Anita Brattina also felt reluctant back in 1992 working with her first board from PowerLink, a program that started in Pittsburgh and is now national, that assembles and maintains advisory boards for women business owners.  
 
“Why would I want eight strangers to walk into my business and tell me what to do? I said no four times, but the fifth time I said yes, and it was a great experience,” Brattina recalls. “I owned a marketing company and we quadrupled in revenue in 18 months because of the board. We hired more people, we got more customers, we made more money, all the good things.”
 
Brattina was an early adopter of PowerLink back when PowerLink was brand-new. Over the past twenty years PowerLink has managed advisory boards to assist  200 women-owned businesses to clarify strategic goals and grow their business, according to Lee Ann Munger, PowerLink Director.
 
After her successful experience as a mentee, Brattina became a mentor on a PowerLink advisory board ten years later. 
 
“A board is very interesting, it has components that a pure mentor doesn’t have,” says Brattina in describing her board. “There’s a founder, someone who’s started something from scratch and grew it substantially, balanced with experts in marketing, technology, finance, and investment. They help us with continuous improvement, how to behave as founders, how to make decisions on pricing, marketing strategy, and margin.”
 
Brattina was the CEO/Founder when she volunteered as a mentor for PowerLink. A key lesson from that board experience? Most business problems aren’t new.
 
“I learned there is a pattern to some problems,” Brattina recalls. “What was a huge problem to my mentee was a problem all the mentors had experienced. She was so worried, but we were all like, ‘this is fixable. Here are three or four ways you could solve this, not just one.’”
 
Until their recent strategic alliance with Seton Hill University’s E-Magnify Women’s Business Center, PowerLink was only able to provide support for the advisory boards for one year. The new alliance means expanded resources for PowerLink.

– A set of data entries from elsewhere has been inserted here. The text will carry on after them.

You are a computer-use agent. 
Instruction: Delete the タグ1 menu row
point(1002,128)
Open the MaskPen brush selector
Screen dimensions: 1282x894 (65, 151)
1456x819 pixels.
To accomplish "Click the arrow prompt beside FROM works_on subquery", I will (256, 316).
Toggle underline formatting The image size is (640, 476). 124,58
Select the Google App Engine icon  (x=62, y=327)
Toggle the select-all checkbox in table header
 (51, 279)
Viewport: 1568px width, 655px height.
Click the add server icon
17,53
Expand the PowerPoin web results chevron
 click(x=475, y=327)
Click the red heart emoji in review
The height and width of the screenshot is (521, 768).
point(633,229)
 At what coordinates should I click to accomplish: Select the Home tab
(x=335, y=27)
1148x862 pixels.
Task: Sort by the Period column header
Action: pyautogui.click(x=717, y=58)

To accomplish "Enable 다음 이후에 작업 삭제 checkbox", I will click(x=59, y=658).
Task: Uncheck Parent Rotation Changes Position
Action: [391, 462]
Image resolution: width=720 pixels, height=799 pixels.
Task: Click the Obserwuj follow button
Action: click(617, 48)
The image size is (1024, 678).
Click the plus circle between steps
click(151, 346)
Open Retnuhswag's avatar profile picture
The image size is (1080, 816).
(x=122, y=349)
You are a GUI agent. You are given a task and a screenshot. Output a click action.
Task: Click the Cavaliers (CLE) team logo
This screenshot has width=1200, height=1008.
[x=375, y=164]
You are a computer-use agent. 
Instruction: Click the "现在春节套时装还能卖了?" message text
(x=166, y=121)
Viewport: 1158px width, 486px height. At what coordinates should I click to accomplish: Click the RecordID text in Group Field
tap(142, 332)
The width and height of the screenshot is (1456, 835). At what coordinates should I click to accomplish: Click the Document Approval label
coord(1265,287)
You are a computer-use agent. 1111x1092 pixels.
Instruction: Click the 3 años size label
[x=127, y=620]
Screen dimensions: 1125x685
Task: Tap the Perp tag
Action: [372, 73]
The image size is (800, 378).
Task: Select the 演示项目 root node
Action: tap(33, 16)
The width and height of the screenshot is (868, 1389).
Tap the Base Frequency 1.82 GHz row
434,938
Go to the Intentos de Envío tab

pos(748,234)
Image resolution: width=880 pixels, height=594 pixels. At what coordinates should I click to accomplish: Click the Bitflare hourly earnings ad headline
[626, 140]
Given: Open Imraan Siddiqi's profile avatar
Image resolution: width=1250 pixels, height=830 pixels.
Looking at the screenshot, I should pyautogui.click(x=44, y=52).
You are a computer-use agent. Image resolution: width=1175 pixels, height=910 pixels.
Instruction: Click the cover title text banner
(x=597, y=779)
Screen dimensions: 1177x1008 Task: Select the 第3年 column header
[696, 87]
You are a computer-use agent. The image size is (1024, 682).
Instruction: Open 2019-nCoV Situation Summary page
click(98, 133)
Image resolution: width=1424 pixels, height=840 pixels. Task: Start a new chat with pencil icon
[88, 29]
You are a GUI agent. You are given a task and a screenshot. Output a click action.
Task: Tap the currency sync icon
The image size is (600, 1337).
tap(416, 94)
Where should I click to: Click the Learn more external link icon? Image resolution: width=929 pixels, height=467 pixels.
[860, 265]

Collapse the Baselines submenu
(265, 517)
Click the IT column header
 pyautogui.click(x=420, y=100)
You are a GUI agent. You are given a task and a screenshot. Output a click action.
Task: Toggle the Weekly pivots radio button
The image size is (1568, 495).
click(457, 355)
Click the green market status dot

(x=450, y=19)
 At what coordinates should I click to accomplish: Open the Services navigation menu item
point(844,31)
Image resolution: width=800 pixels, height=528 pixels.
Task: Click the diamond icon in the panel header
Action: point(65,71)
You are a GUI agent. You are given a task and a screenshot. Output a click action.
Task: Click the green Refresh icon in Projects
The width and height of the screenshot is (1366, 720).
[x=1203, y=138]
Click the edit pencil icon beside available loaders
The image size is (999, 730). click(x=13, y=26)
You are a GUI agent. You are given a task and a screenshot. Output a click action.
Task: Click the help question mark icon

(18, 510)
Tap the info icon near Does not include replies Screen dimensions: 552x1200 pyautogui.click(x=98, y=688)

The PowerLink Advisory Board program was licensed to ATHENA International 15 years ago, explains Munger. "ATHENAPowerLink is now offered in 31 cities throughout the country, including through E-Magnify, which is another reason our strategic alliance makes sense for women entrepreneurs in the region.
 
“What we found is that the advisory boards are a great resource but keeping it running is a big challenge. When we would step away it was rare the board would continue without our support,” Munger explains. “Now there’s no limit. We have boards that have been operating for three years and we will run it for the business owner as long as she’d like to have it.”
 
Brattina now runs a new company, All Facilities Energy Group, an Innovation Works portfolio company, and has again worked with a PowerLink board, this time for two years. All Facilities tripled in both size and revenue after working with their PowerLink board.
 
“I got over the reluctance to share info in 1992 once I realized what a difference it made,” Brattina says. “I learned that if you could name your problem you could fix it and in business there’s always someone smarter than you. We don’t want to reveal our problems, but the truth is, there are a lot of common problems and there are people out there who’ve figured it out,” she says.
 
Making a million
Munger acknowledges that most businesses in this country are very, very small and it’s a very difficult milestone for companies to reach that million-dollar revenue mark.
 
“If your intention is to keep it small, that’s great,” says Munger. “But if your goal is growth, we’re interested in programs that will drive that growth. About three percent of women-owned businesses in the nation have revenue over $1 million while 32% of Pittsburgh women-owned PowerLink companies surpassed $1million after engaging their board.

"We can’t take full credit but it’s very powerful where you’re doing something to get a company over that mark.”